● **Try it**: The pictures are to be omitted when the entries are reproduced exactly.

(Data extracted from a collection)
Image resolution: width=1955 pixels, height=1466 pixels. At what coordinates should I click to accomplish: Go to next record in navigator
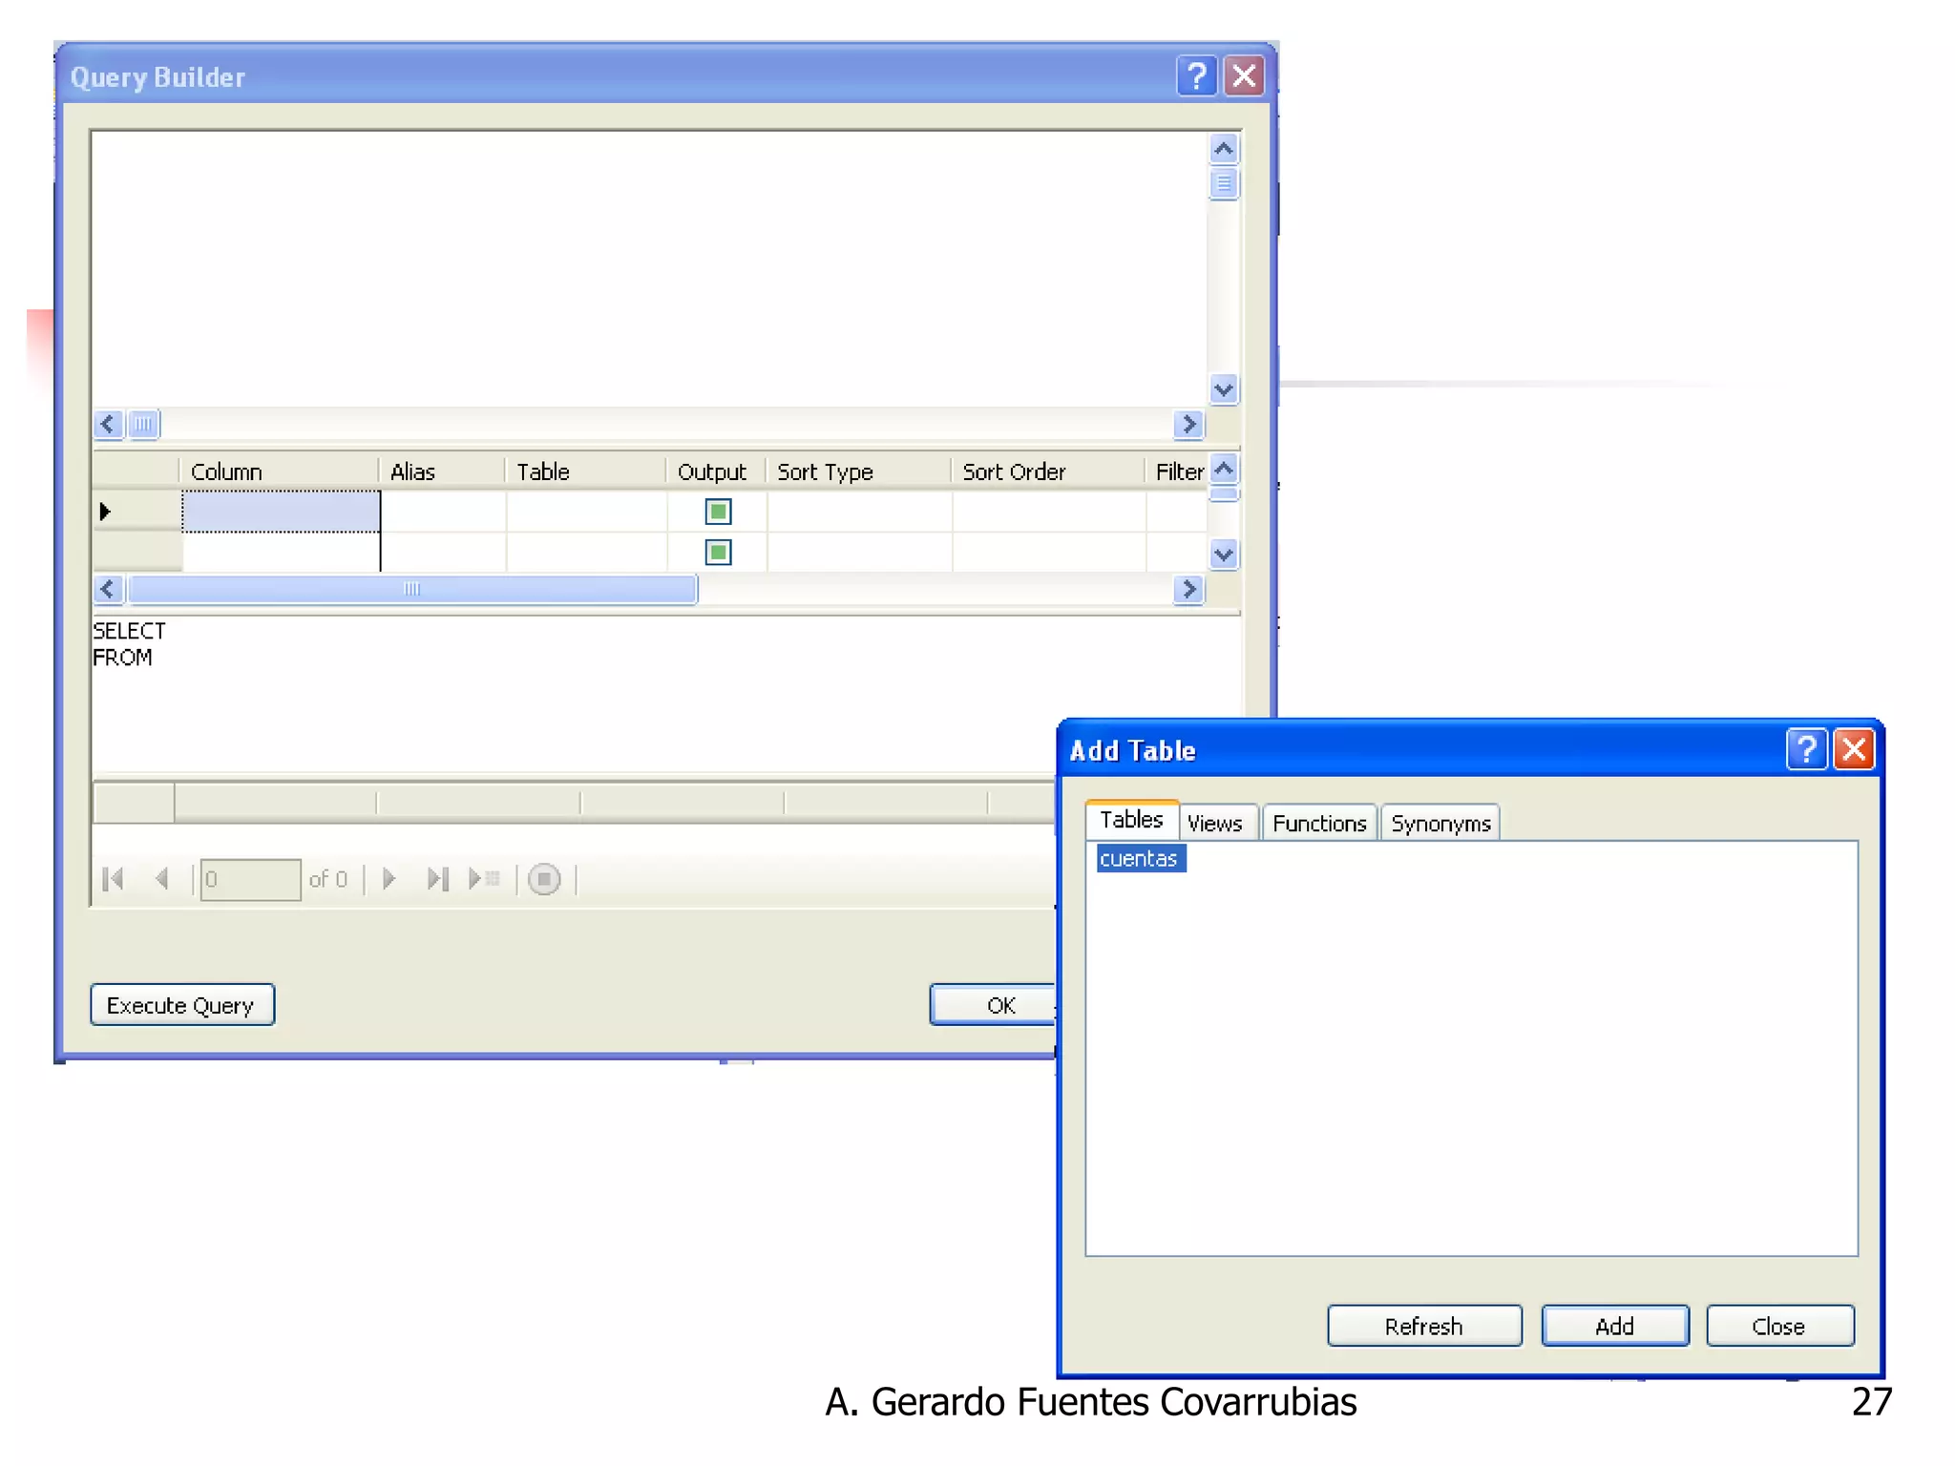coord(389,879)
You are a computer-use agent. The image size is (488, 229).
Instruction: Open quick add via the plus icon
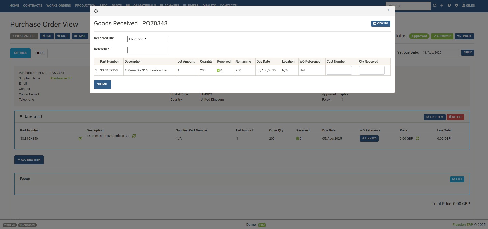[442, 5]
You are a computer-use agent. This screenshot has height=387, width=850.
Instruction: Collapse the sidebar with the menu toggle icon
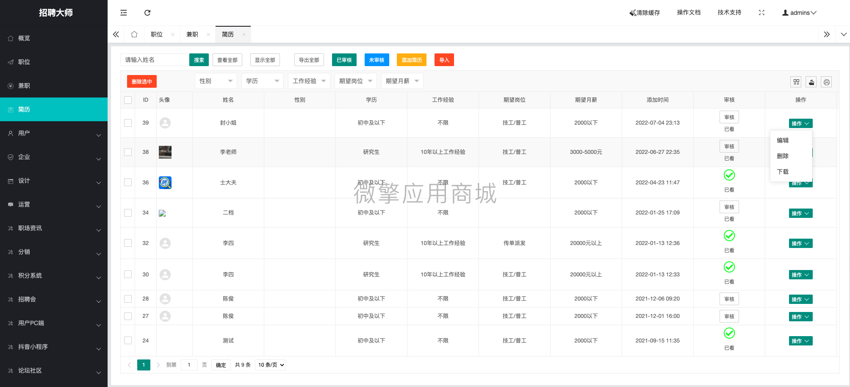click(x=123, y=13)
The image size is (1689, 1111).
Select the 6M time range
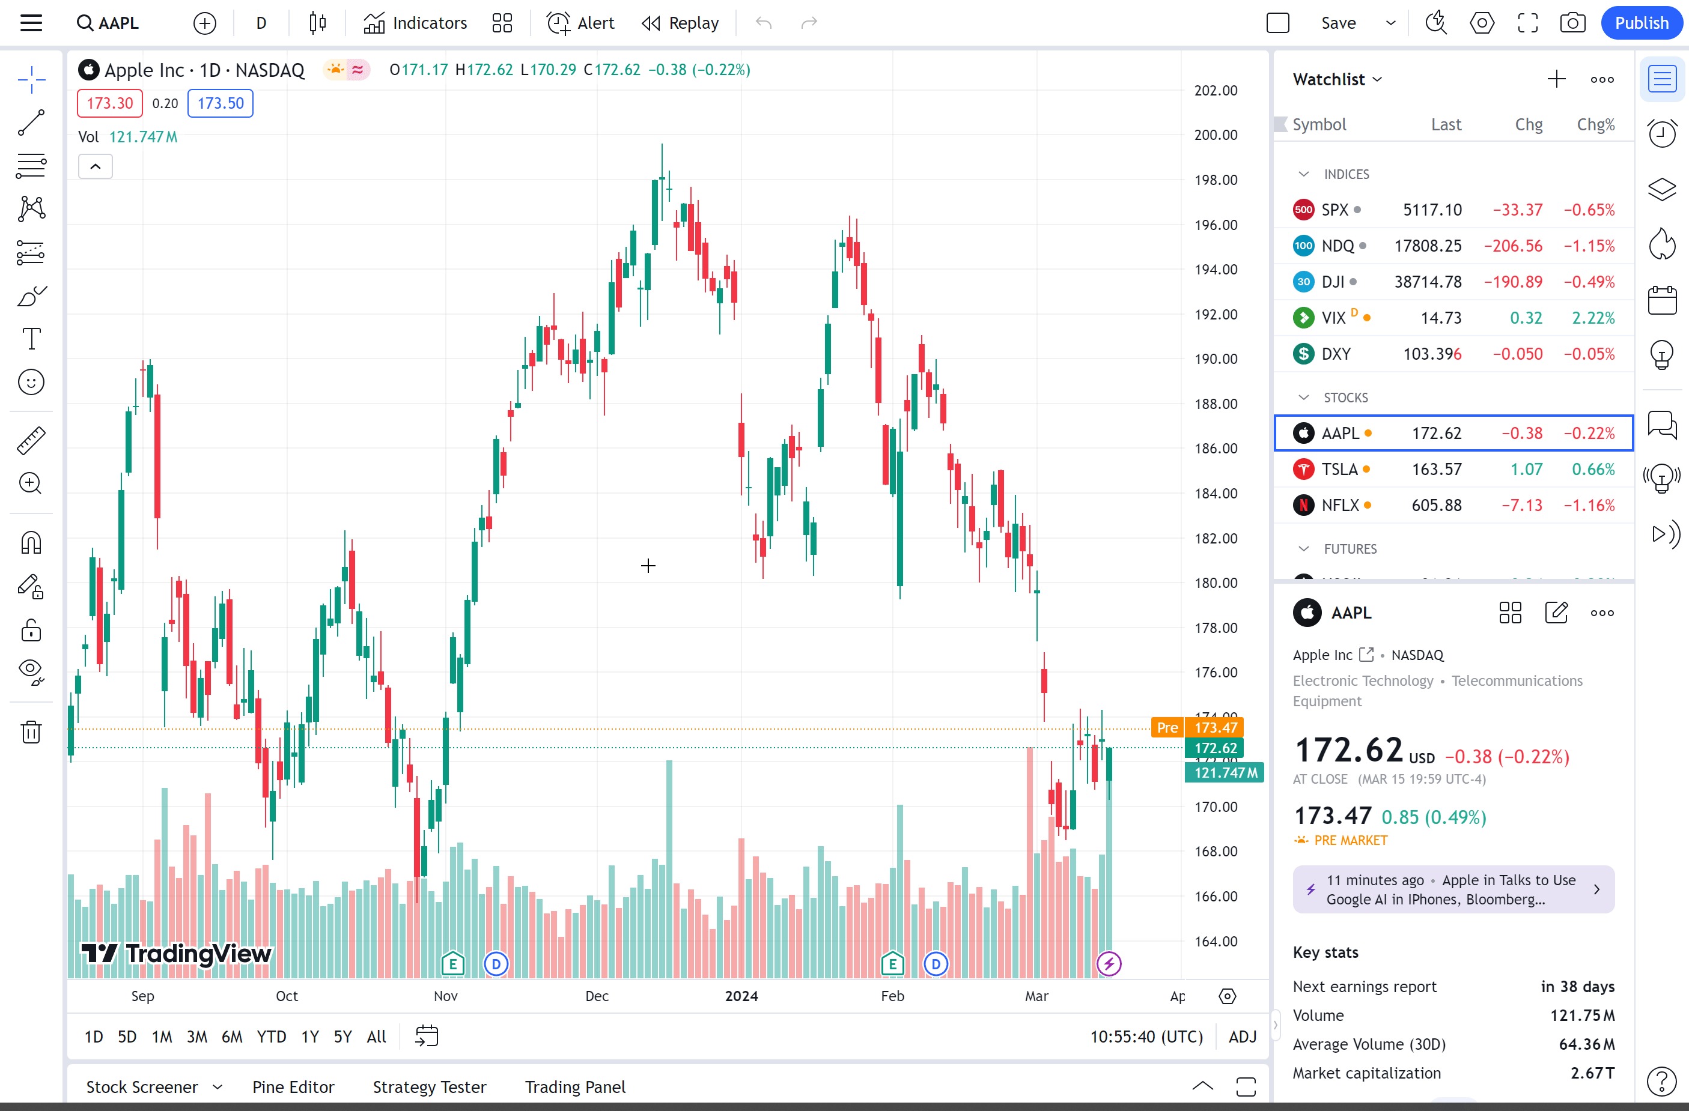[231, 1037]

● **Exercise result**:
Image resolution: width=1955 pixels, height=1466 pixels. At what coordinates should I click to accomplish: Go to next record in navigator
coord(389,879)
You are a computer-use agent. The image size is (488, 229).
Instruction: Open quick add via the plus icon
[442, 5]
You are a computer-use agent. This screenshot has height=387, width=850.
Instruction: Collapse the sidebar with the menu toggle icon
click(x=123, y=13)
The image size is (1689, 1111).
Select the 6M time range
[231, 1037]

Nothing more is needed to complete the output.